Une bouffée de fraîcheur, un souffle de nostalgie, une rafale de tendresse, une brise de folie, une tempête d’émotions… et voilà Du vent dans mes mollets.

Nous sommes au début des années 80. Rachel a 9 ans. Petite fille pertinente dont la maturité étonne autant qu’elle choque, elle explore le monde impitoyable de l’enfance d’un regard drôle et acerbe. Un monde qui mène parfois trop vite vers celui des adultes.

Adapté du roman éponyme de Raphaële Moussafir, Du vent dans mes mollets est un voyage joliment fantaisiste et touchant à travers le journal intime d’une fillette pleine d’esprit mais solitaire dont le quotidien va se parer de mille et une couleurs grâce à la rencontre de son amie mutine.

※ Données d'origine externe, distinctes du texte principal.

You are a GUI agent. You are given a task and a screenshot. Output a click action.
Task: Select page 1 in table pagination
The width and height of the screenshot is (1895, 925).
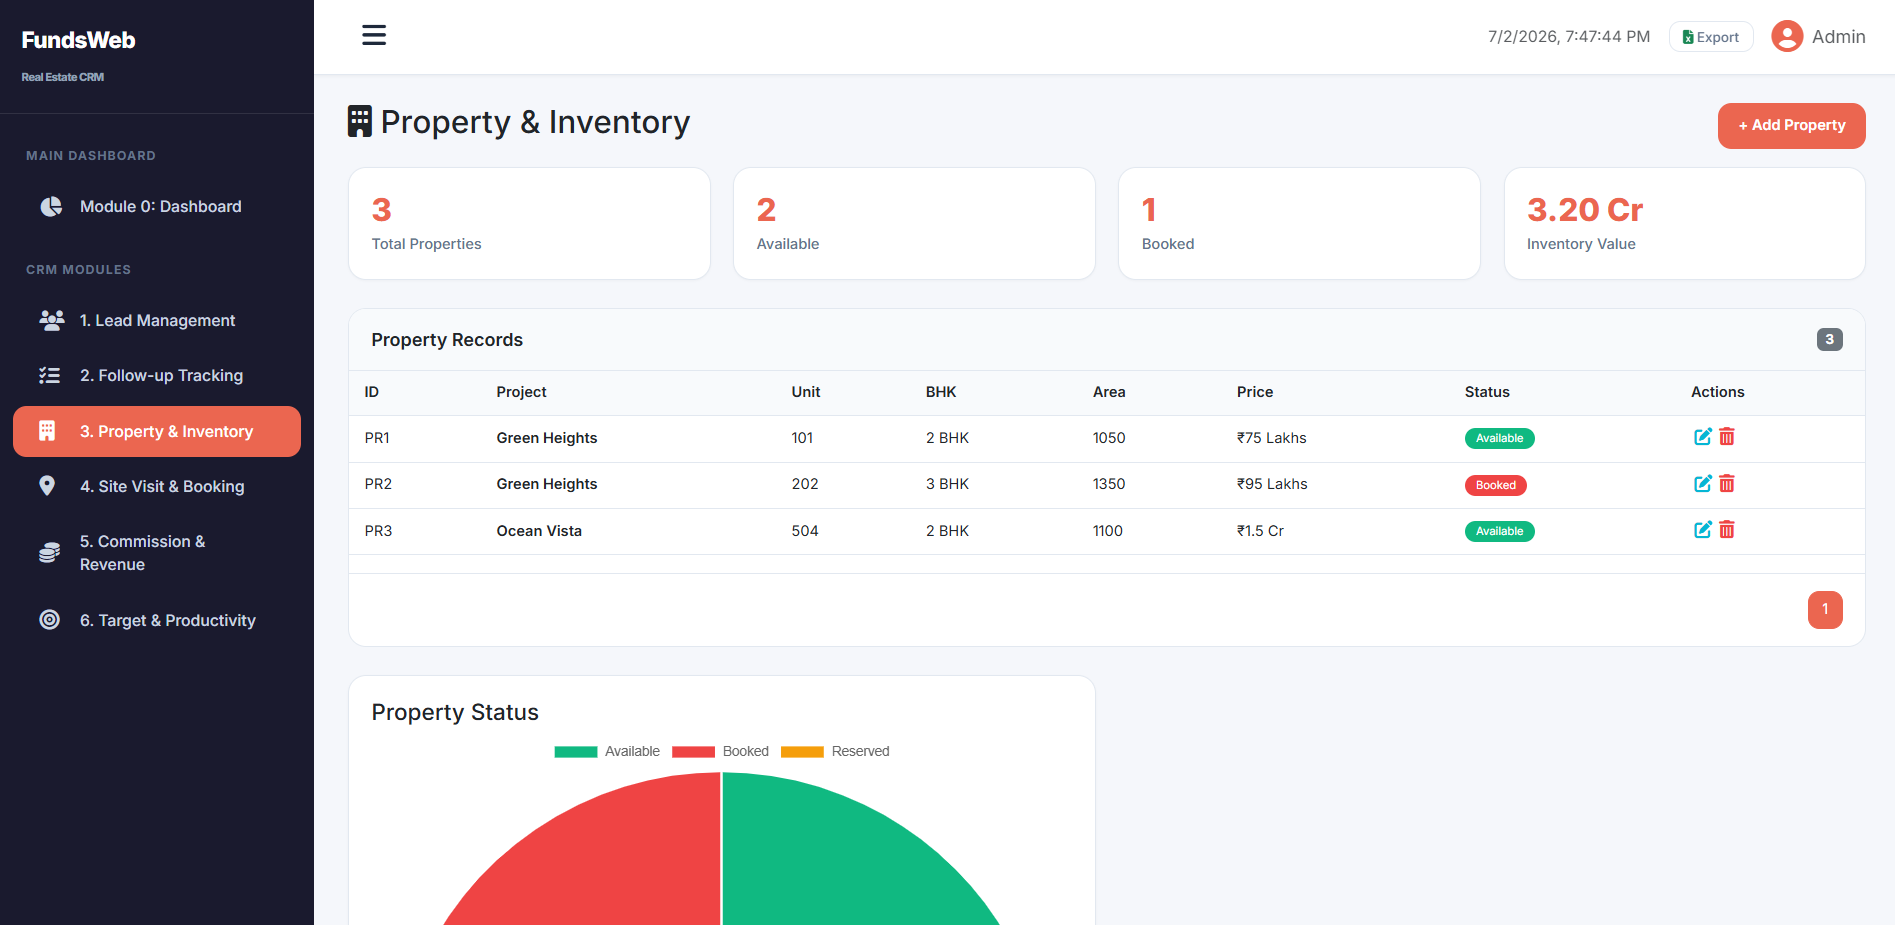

Un quotidien dans lequel Rachel évolue entre ses parents qui la gavent d’amour et de boulettes tout en lui refusant son inscription au club Barbie, une grand-mère à moitié siphonnée qui partage sa chambre depuis son attaque cérébrale et qui aime jouer les mortes dans son sommeil, une institutrice frivole qui la déteste, une psy à qui elle confie ses angoisses et ses peines sur une machine à écrire, une copine délurée avec qui elle fait les 400 coups, sa maman un peu bohème et très séduisante, et son premier amour, avec qui elle repeint les murs sur fond de rock.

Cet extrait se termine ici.